- [GIVEN REQUEST A]:
Count the lines in the listing that contain the word "pixels", and give only that number.

========================================

# new guy w/ a rare datsun



## Ed240 (Jul 3, 2005)

well I dunno if it's rare. but heck.. I've never seen it in my life until I bought it 


I just got a 1980 Datsun 200sx hatchback

here's a pic 











what I'm wondering is if any of the z engines will drop right in.. or maybe if the ka engines will



ty

ed


----------



## Andy (May 3, 2005)

That qualifies as rare. And cool. And I envy you >:|

I'm not sure what fits in, but make sure you take care of that car!  And welcome!


----------



## Ed240 (Jul 3, 2005)

it's kinda ugly too lol


----------



## 210raptor (Apr 13, 2005)

fix the grill
i say put a chrome one in


----------



## 210raptor (Apr 13, 2005)

i dont think its ugly


----------



## nizmo559 (Mar 4, 2003)

dont quote me but i'm pretty sure the early VG motor fits in there.

========================================

- [GIVEN REQUEST B]:
Transcribe the whole Datsun forum thread above, character for character.

- [PROVIDED ENTRIES]:
========================================

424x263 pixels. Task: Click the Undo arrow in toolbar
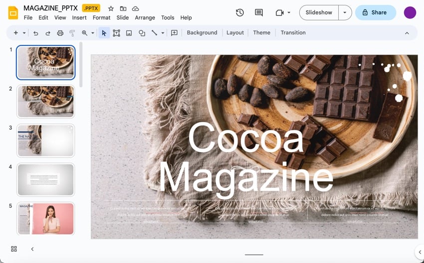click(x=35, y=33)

========================================

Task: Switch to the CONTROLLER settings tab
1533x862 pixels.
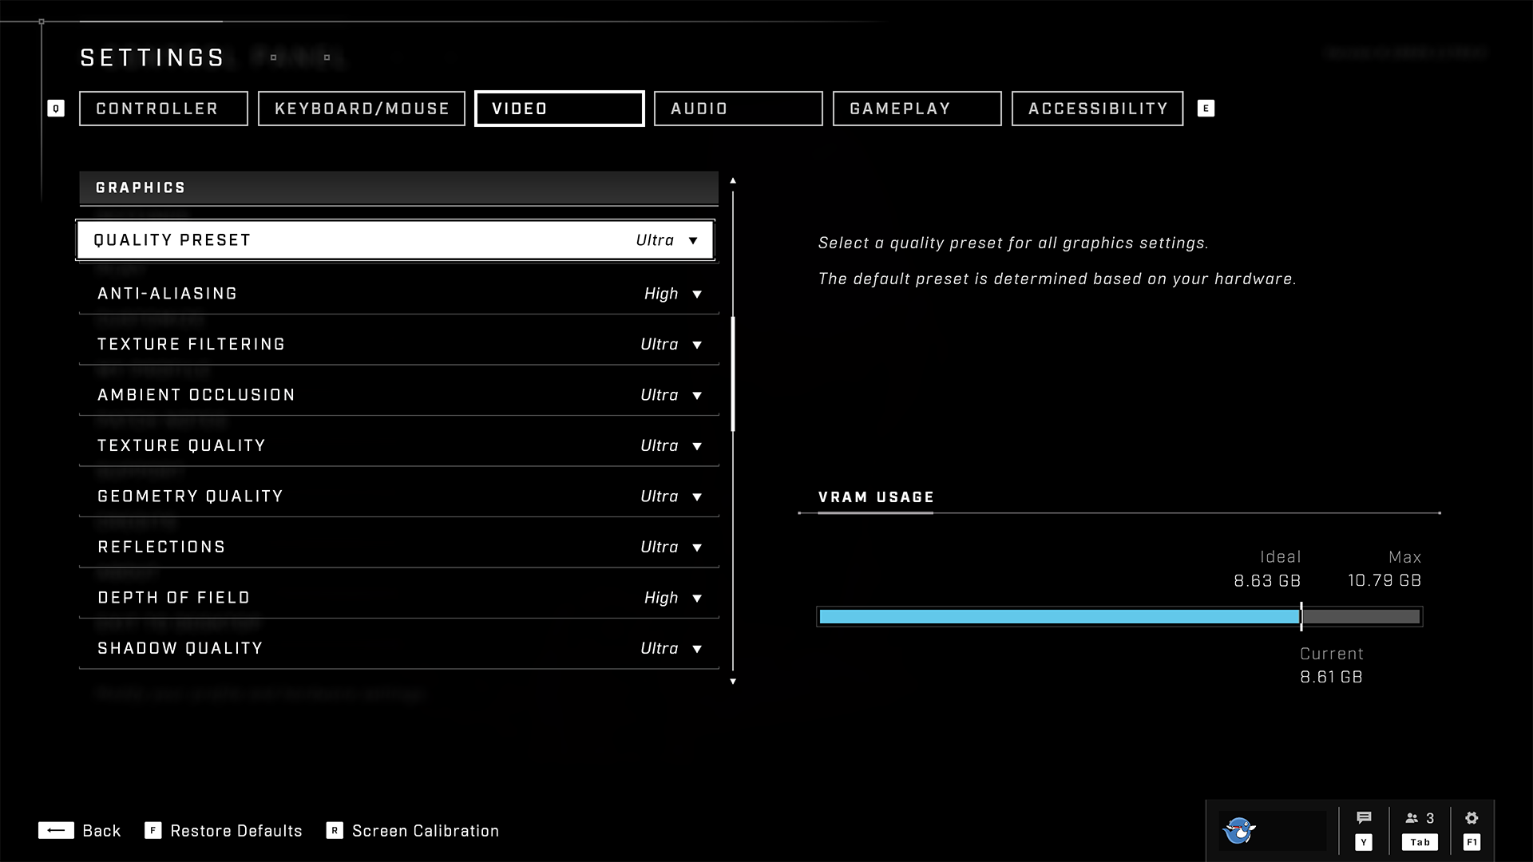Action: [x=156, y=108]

========================================

- [WORKED SOLUTION A]:
2

- [WORKED SOLUTION B]:
# new guy w/ a rare datsun



## Ed240 (Jul 3, 2005)

well I dunno if it's rare. but heck.. I've never seen it in my life until I bought it 


I just got a 1980 Datsun 200sx hatchback

here's a pic 











what I'm wondering is if any of the z engines will drop right in.. or maybe if the ka engines will



ty

ed


----------



## Andy (May 3, 2005)

That qualifies as rare. And cool. And I envy you >:|

I'm not sure what fits in, but make sure you take care of that car!  And welcome!


----------



## Ed240 (Jul 3, 2005)

it's kinda ugly too lol


----------



## 210raptor (Apr 13, 2005)

fix the grill
i say put a chrome one in


----------



## 210raptor (Apr 13, 2005)

i dont think its ugly


----------



## nizmo559 (Mar 4, 2003)

dont quote me but i'm pretty sure the early VG motor fits in there.